- Exercícios propostos -
1. Segundo a notícia sobre a encíclica Dilexit Nos, qual foi a encíclica anterior dedicada inteiramente ao Sagrado Coração?
2. Prossiga a notícia sobre a encíclica Dilexit Nos a partir da última frase apresentada.

─── Fonte ───

O papa Francisco publicou hoje (24) a encíclica Dilexit Nos  (“Ele nos amou”), na qual pede uma compreensão renovada da devoção ao Sagrado Coração na era moderna e seus muitos desafios urgentes.

No documento, o papa diz que a espiritualidade do Sagrado Coração dá uma resposta vital ao que ele chama de “sociedade líquida” dominada pela tecnologia e pelo consumismo.

“É necessário recuperar a importância do coração quando nos assalta a tentação da superficialidade, de viver apressadamente sem saber bem para quê, de nos tornarmos consumistas insaciáveis e escravos na engrenagem de um mercado que não se interessa pelo sentido da nossa existência”, escreve o papa Francisco.

Com o subtítulo “Carta sobre o Amor Humano e Divino do Coração de Jesus”, o documento é a primeira encíclica papal dedicada inteiramente ao Sagrado Coração desde a Haurietis aquas , publicada pelo papa Pio XII em 1956.

Ao longo do documento, Francisco entrelaça elementos tradicionais da devoção ao Sagrado Coração com preocupações contemporâneas, ao apresentar o coração de Cristo como o princípio unificador da realidade em um mundo fragmentado.

A divulgação do documento cumpre um anúncio feito pelo papa em junho, quando Francisco disse que meditar sobre o amor do Senhor pode “ iluminar o caminho da renovação eclesial” e também dizer “algo de significativo a um mundo que parece ter perdido o coração”.

 

 

 

Na entrevista coletiva em que a nova encíclica  do papa Francisco foi apresentada hoje (24), o arcebispo de Chieti-Vasto, Itália, dom Bruno Forte, disse que a encíclica expressa “de forma profunda o coração e o motivo inspirador de todo o ministério e magistério do papa Francisco”.

O teólogo diz também que, em sua opinião, o texto é “a chave para entender o magistério deste papa”.

─── Listagem ───

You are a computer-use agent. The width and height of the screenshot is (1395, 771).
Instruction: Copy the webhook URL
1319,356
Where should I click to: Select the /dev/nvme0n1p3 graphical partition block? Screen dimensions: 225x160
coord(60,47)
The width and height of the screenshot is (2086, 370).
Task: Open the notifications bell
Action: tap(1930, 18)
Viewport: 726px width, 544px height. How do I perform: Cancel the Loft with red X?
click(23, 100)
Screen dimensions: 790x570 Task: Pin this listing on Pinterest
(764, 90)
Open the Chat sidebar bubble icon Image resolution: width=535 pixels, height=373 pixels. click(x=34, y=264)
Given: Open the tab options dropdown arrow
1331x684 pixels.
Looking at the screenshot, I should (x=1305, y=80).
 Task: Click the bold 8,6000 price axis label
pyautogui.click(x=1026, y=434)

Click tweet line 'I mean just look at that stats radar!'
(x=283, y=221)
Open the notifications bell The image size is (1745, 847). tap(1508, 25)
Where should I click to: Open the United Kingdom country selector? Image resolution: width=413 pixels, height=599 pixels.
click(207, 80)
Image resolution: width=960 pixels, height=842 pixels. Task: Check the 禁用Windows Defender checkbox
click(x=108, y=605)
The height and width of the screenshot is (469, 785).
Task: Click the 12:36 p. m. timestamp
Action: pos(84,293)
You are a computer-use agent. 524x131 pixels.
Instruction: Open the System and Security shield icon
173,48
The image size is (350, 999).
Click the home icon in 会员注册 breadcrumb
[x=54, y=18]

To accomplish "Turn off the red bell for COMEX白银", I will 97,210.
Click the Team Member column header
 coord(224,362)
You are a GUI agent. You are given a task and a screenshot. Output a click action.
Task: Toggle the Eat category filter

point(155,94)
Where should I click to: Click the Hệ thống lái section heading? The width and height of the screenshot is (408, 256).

───

- Resultados finais -
1. A Haurietis aquas, publicada pelo papa Pio XII em 1956.

2.
Dom Forte, membro do Dicastério para a Doutrina da Fé, apresentou a encíclica junto com a irmã Antonella Fraccaro, superiora-geral dos Discípulos do Evangelho (Discepole del Vangelo).

Das Escrituras à IA: Por dentro da visão do papa

A encíclica, que tem cerca de 30 mil palavras, cita generosamente as Escrituras e revelações de santa Teresa de Lisieux, são Francisco de Sales e são Carlos de Foucauld.

Lançado no momento em que o Sínodo da Sinodalidade conclui sua reunião de um mês em Roma, o documento fala tanto sobre a espiritualidade pessoal quanto sobre o compromisso missionário comunitário.

Francisco desenvolve sua visão em cinco capítulos, ao começar com uma exploração filosófica e teológica da “importância do coração” antes de passar por reflexões sobre as ações e palavras de amor de Cristo, o significado teológico da devoção ao Sagrado Coração, sua dinâmica espiritual e implicações sociais.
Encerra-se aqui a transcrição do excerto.